Task statement →
An exact copy is the goal: every line from the one containing "Viewport: 1183px width, 509px height." to the end of the material below, pictures excluded.

Materials provided →
────────────────

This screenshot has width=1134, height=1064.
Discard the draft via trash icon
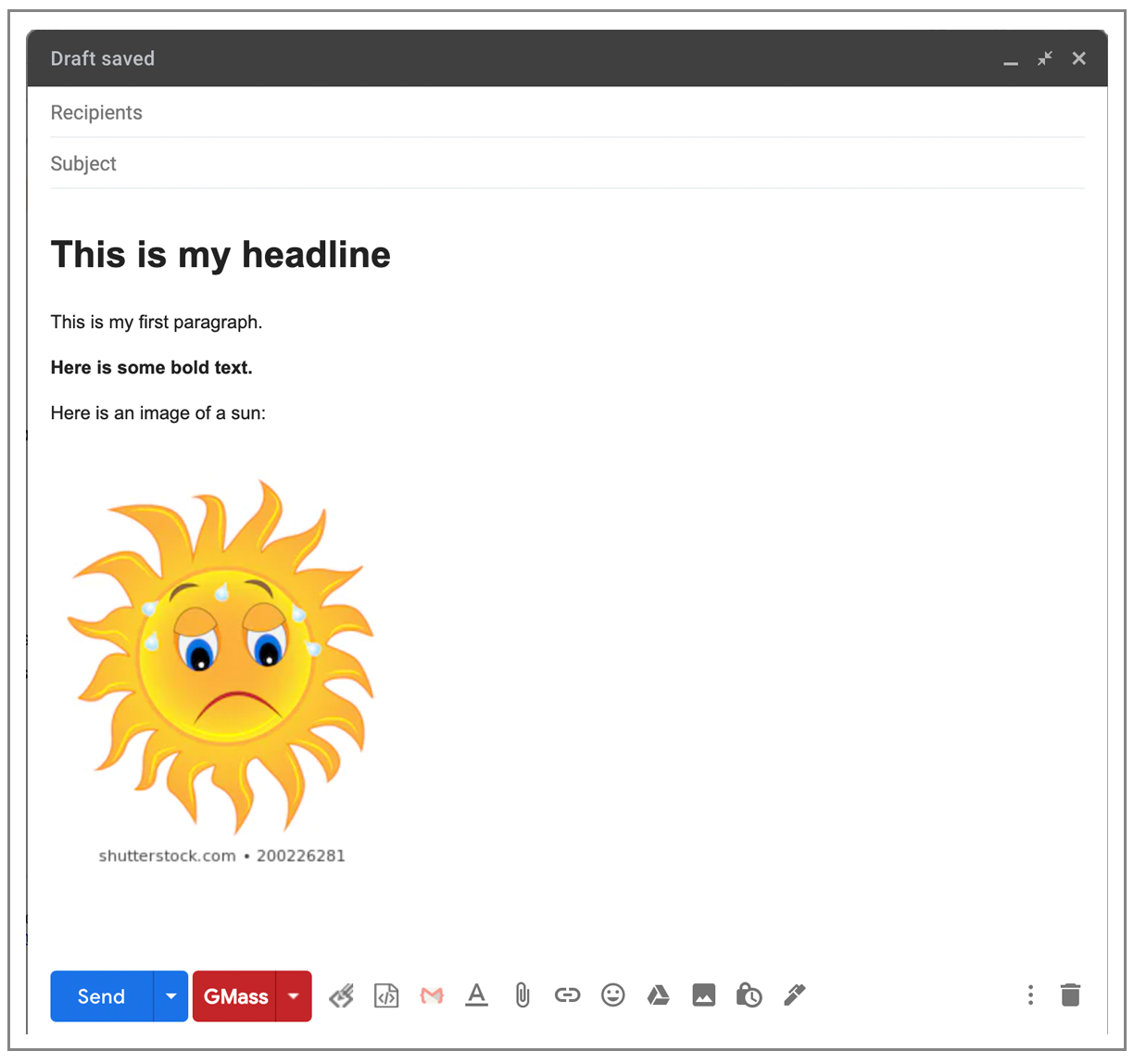point(1071,995)
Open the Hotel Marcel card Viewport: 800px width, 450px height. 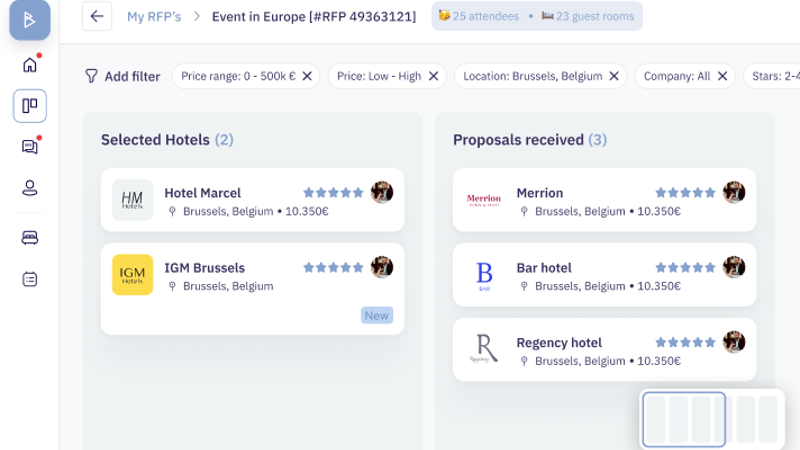pos(252,200)
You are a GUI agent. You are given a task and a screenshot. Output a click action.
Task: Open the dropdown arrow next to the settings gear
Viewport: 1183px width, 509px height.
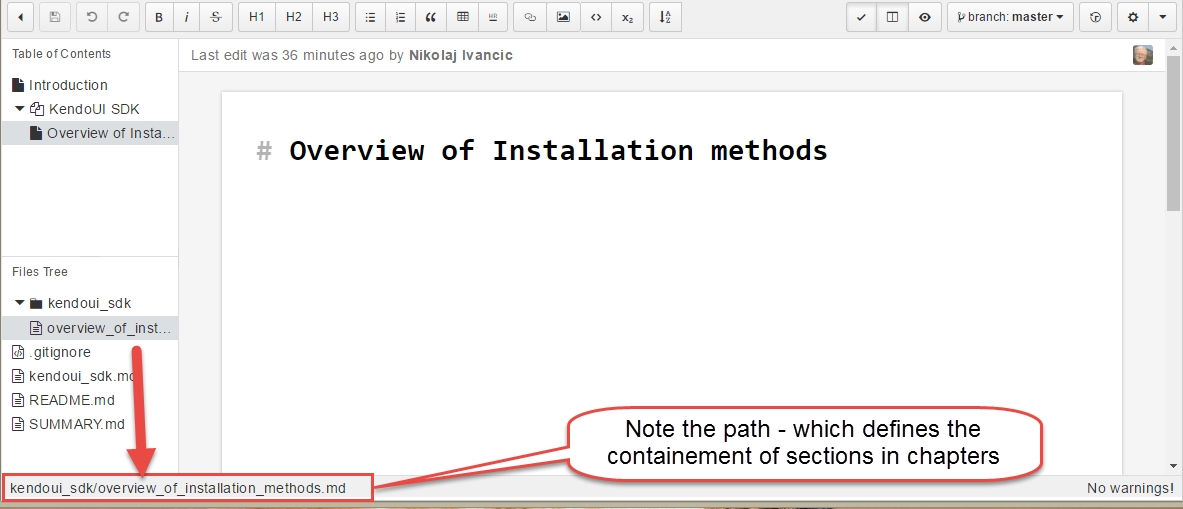coord(1162,17)
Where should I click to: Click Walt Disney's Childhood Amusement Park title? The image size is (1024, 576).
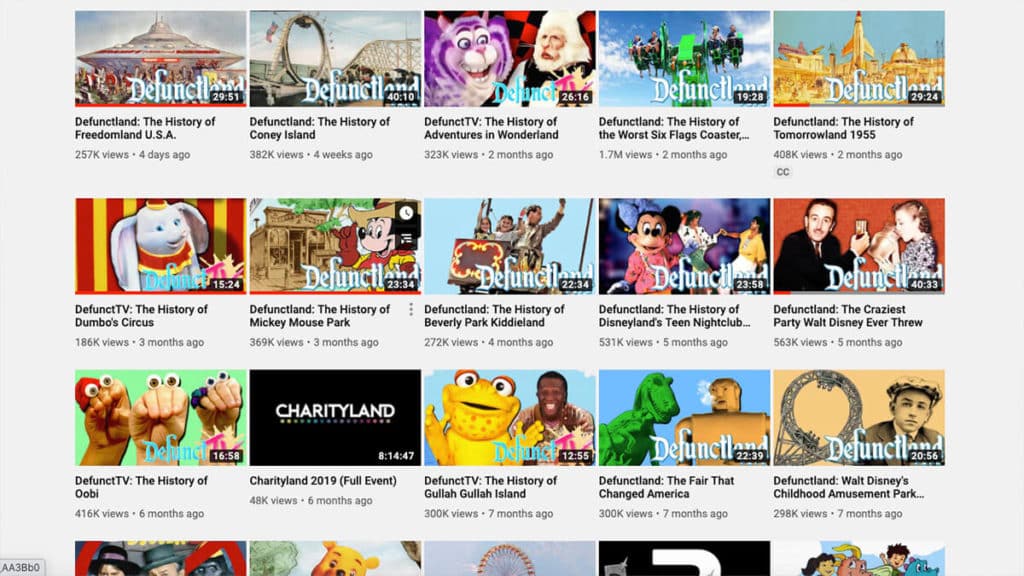(848, 487)
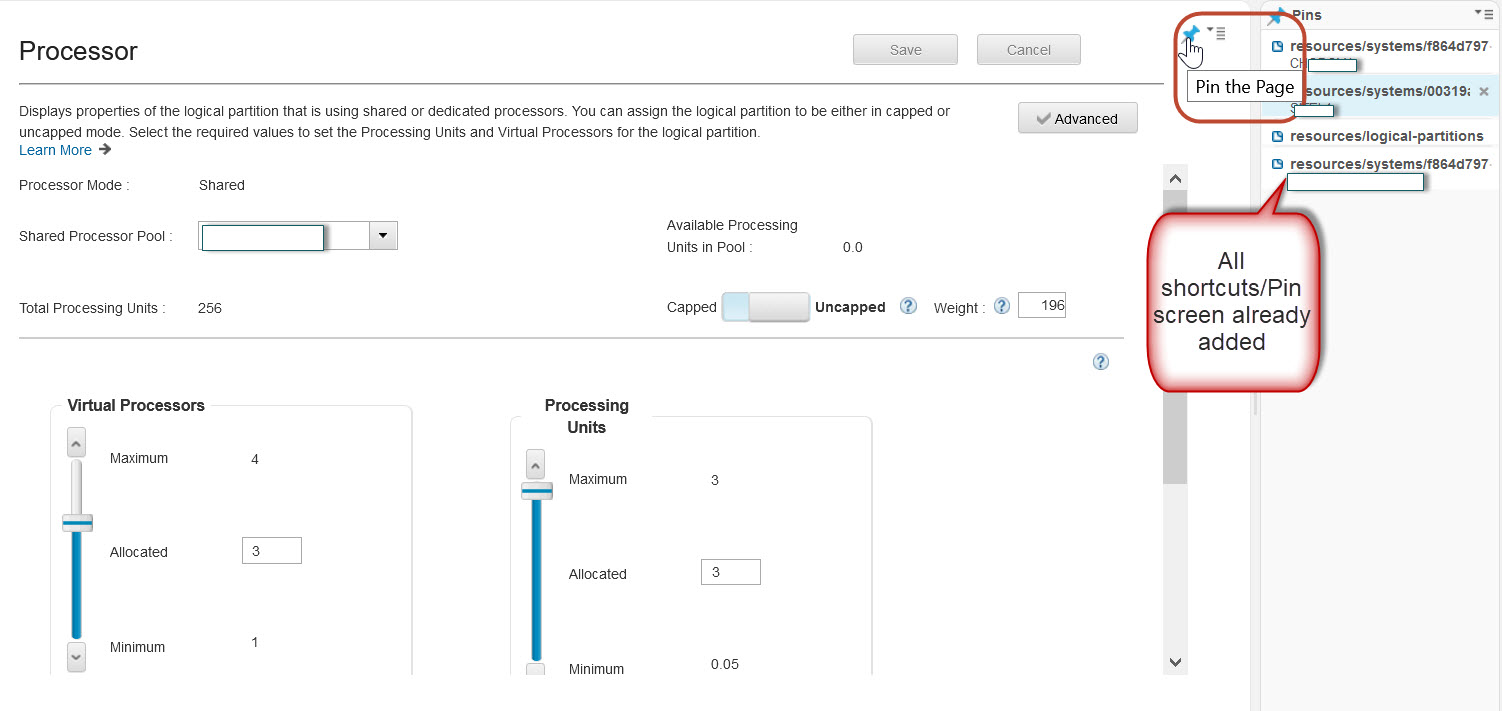Toggle the Advanced view button
Screen dimensions: 1502x711
coord(1077,118)
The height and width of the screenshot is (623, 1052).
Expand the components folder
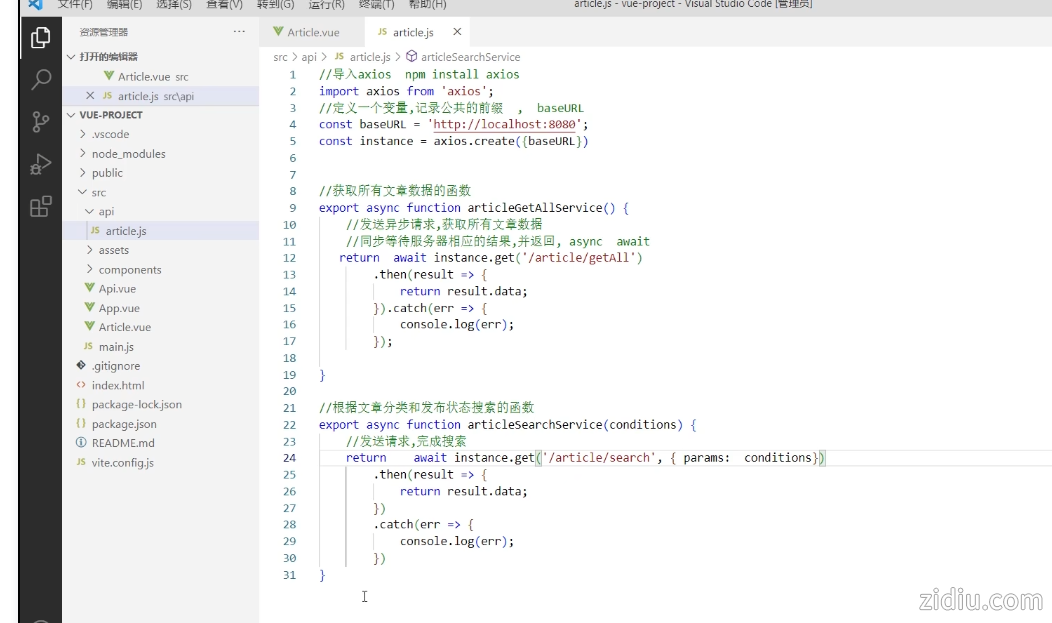pyautogui.click(x=129, y=270)
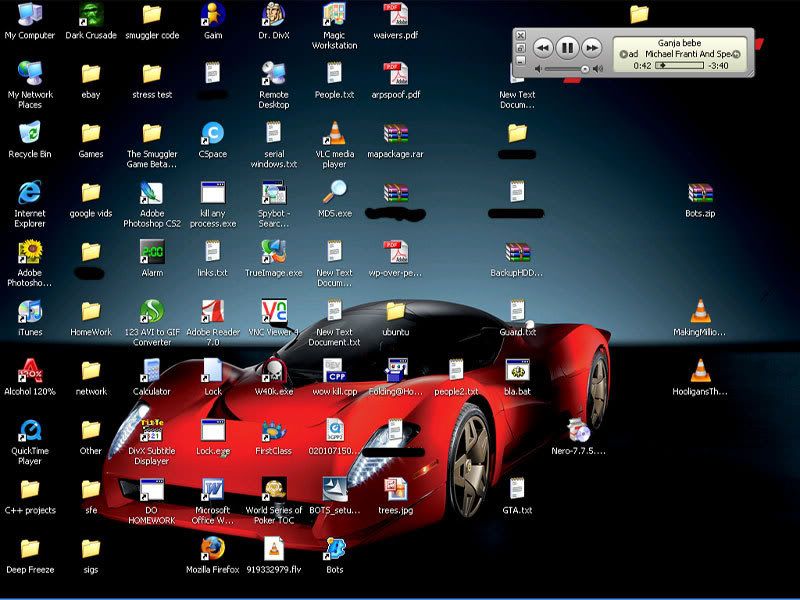Select the VNC Viewer 4 icon
Image resolution: width=800 pixels, height=600 pixels.
point(273,312)
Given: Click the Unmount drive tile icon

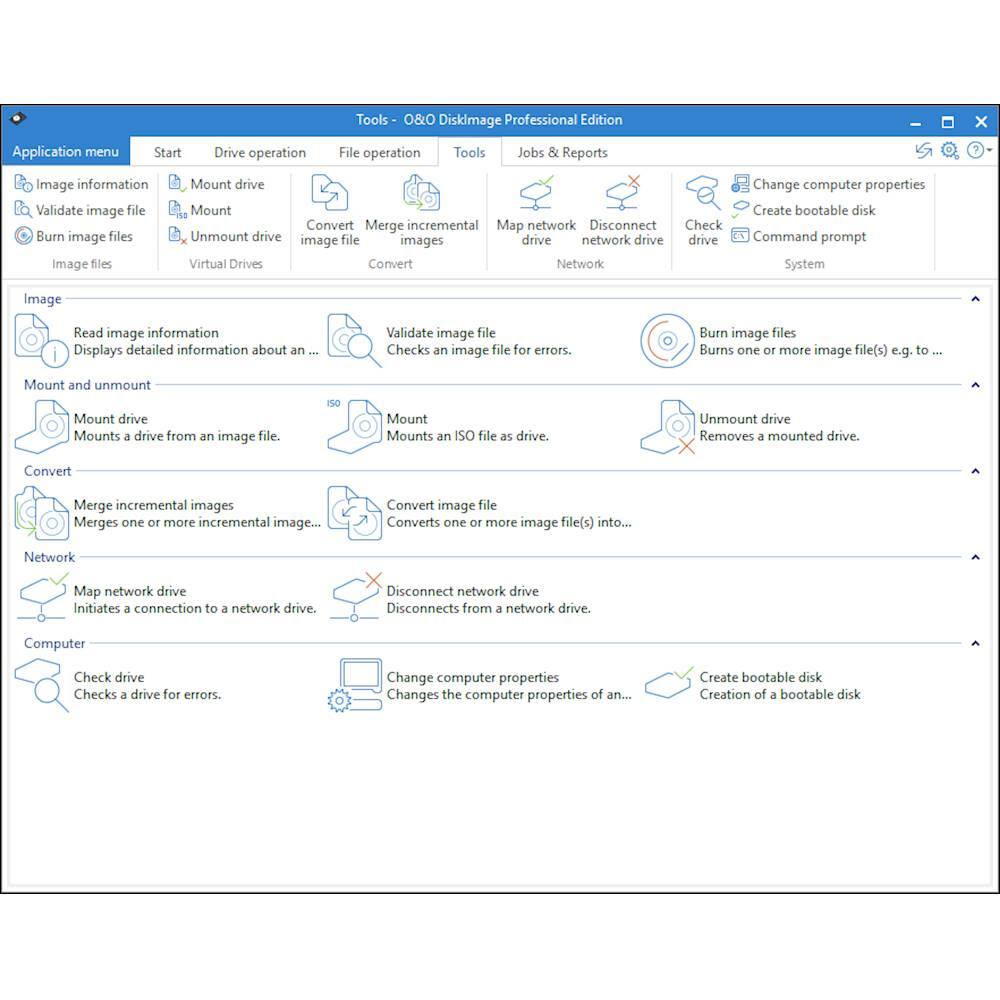Looking at the screenshot, I should 667,427.
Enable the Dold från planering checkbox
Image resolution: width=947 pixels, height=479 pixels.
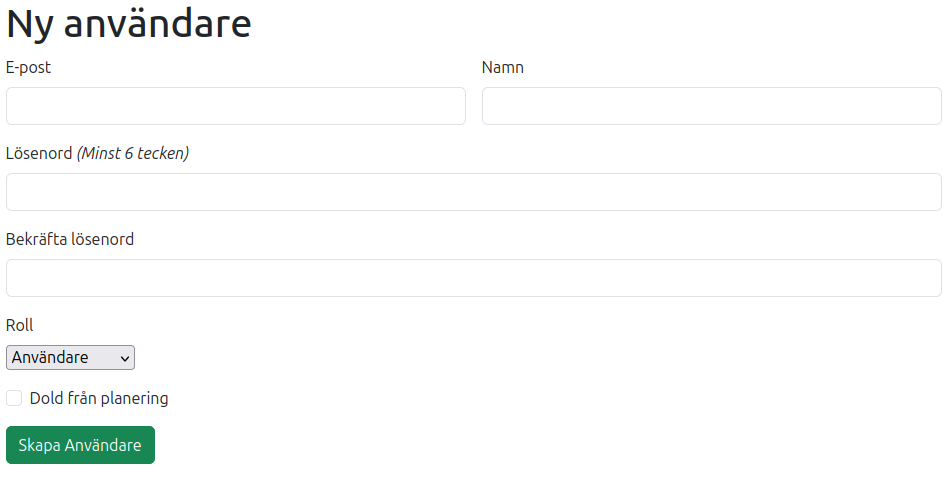point(14,398)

────────────────

Result of the task →
Viewport: 1183px width, 509px height.
coord(1162,17)
Where should I click to: Click Walt Disney's Childhood Amusement Park title? The image size is (1024, 576).
(848, 487)
Toggle the Advanced view button
Screen dimensions: 1502x711
coord(1077,118)
The height and width of the screenshot is (623, 1052).
Expand the components folder
pyautogui.click(x=129, y=270)
Select the VNC Viewer 4 icon
Image resolution: width=800 pixels, height=600 pixels.
point(273,312)
Given: Click the Unmount drive tile icon

Looking at the screenshot, I should 667,427.
Enable the Dold från planering checkbox
Image resolution: width=947 pixels, height=479 pixels.
point(14,398)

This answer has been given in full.